John 8:30. As he spoke these words, many believed in him.—In the simplest historical sense: Became disciples, came forward as followers and confessors of Him. What kind of faith this was, the sequel must teach, and Jesus Himself took care that the faith which arose out of chiliastic misconstructions should soon be tested and set right. Tholuck: “Πιστεύειν is here used for a faith which arises certainly not from miracles, but from the word; by force of the imposing power of His testimony concerning Himself; a faith, however, which was but superficial, for it did not find in the words of Jesus ῥήματα τῆς ζωῆς. They stand upon the footing of the disciples mentioned in John 6:66; hence μένειν is required of them.” The main thing required is submission to the word of Christ, renunciation of their carnal expectations, and a clearing and spiritualizing of their faith.

Failure to observe the misconstructions traced above has occasioned much confusion over the words of Jesus immediately following, and over the relapse of many or most of these disciples, which follows soon upon them.



DOCTRINAL AND ETHICAL

1. As Christ is the source of life under different aspects: source of satisfaction, source of healing, source of quickening and inspiration,—so He is the light also under different aspects: the star by night which prevents wandering in darkness, the sun by day which brings with it the works of the day and opens the eye to the day, John 9. Here He is the star or lamp of the night, the true pillar of fire, which is set to lighten from Mount Zion the holy city and the world. Suggested by the illumination at the feast of tabernacles. “Next to the water-drawing and libation, this illumination was the leading feature of the festivities. As the drawing and pouring of the water typified the fulness of salvation which abode in Jerusalem and flowed forth thence, so these lights typified the enlightening of the world from the mountain of the Lord, Micah 4:2; Isaiah 2:2; Isaiah 60:3; Isaiah 60:5; Isaiah 55:5; Zechariah 14:7; Zechariah 14:17. After the manner of His former interpretation of the water-drawing Jesus points here to that illumination. It was in Him that that prophetic festivity found its fulfilment: the light of the Gentiles, Isaiah 42:6; Isaiah 49:6; Isaiah 9:1-2. He who follows Him, follows no flitting, earthly glimmer, which first flashes up, and then leaves the darkness only the more dismal; His light is a light of life, a light which in itself is life.” Gerlach.

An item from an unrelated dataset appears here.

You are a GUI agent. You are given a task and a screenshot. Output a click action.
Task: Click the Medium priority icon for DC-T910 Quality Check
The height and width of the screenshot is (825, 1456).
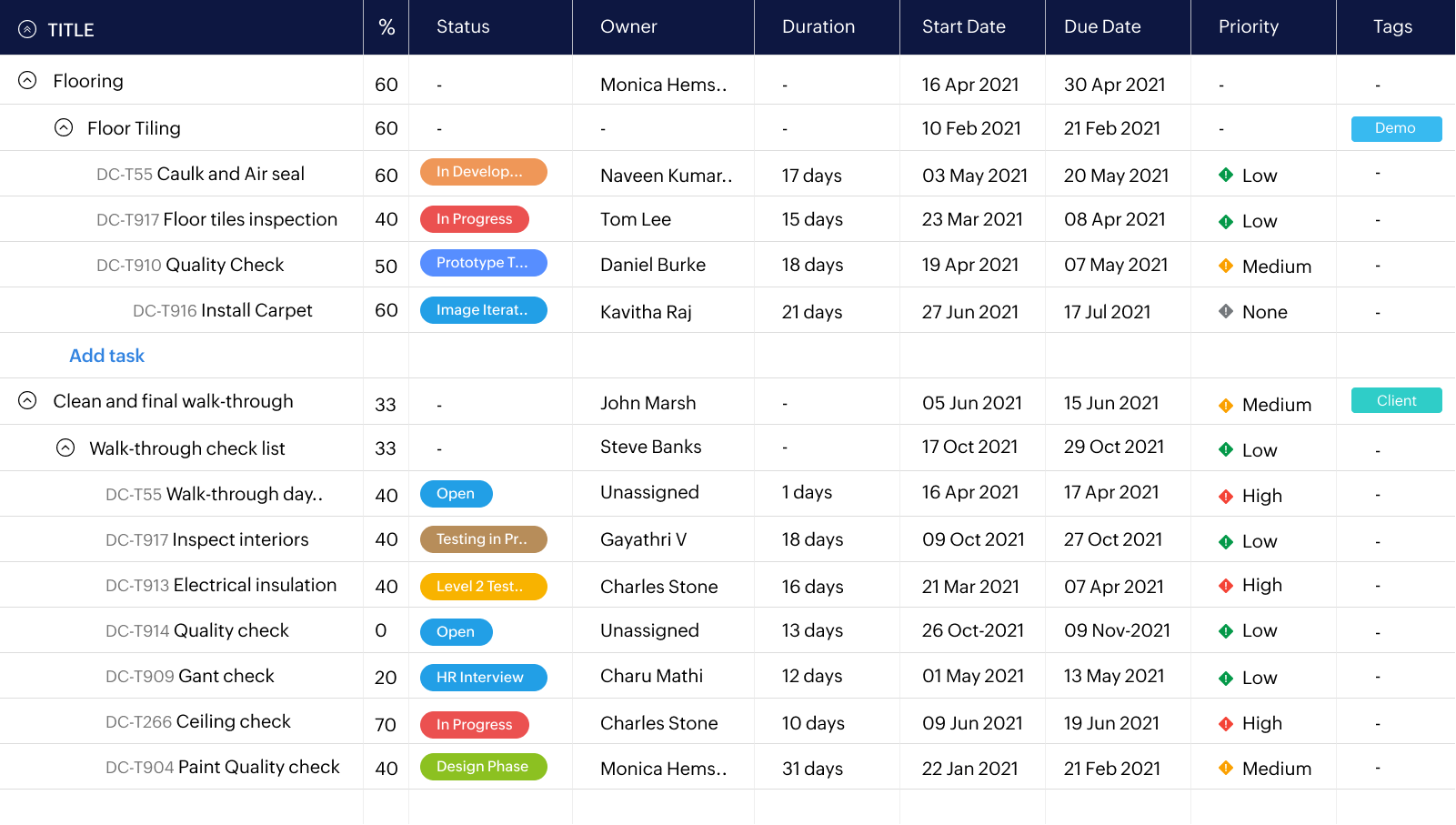[x=1226, y=266]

2. The consciousness of Christ is the star of night, the sun of day. He is sure of His origin (from the Father), of His destination (to the Father), and therefore of His way (with the Father), and can therefore offer Himself with absolute certitude and confidence as the guide of life to the people who are wandering in darkness. “Though I bear witness of Myself, yet My witness is true.” Consciousness attested by conscience is the basis of all certitude (Luther, Descartes, Kant, Schleiermacher). Christ’s divine self-consciousness is the starting-point of all divine certitude. Augustine: A light shows itself, as well as other things. You light a lamp, for example, to look for a garment, and the burning lamp helps you find it; but do you also light a lamp to look for a burning lamp?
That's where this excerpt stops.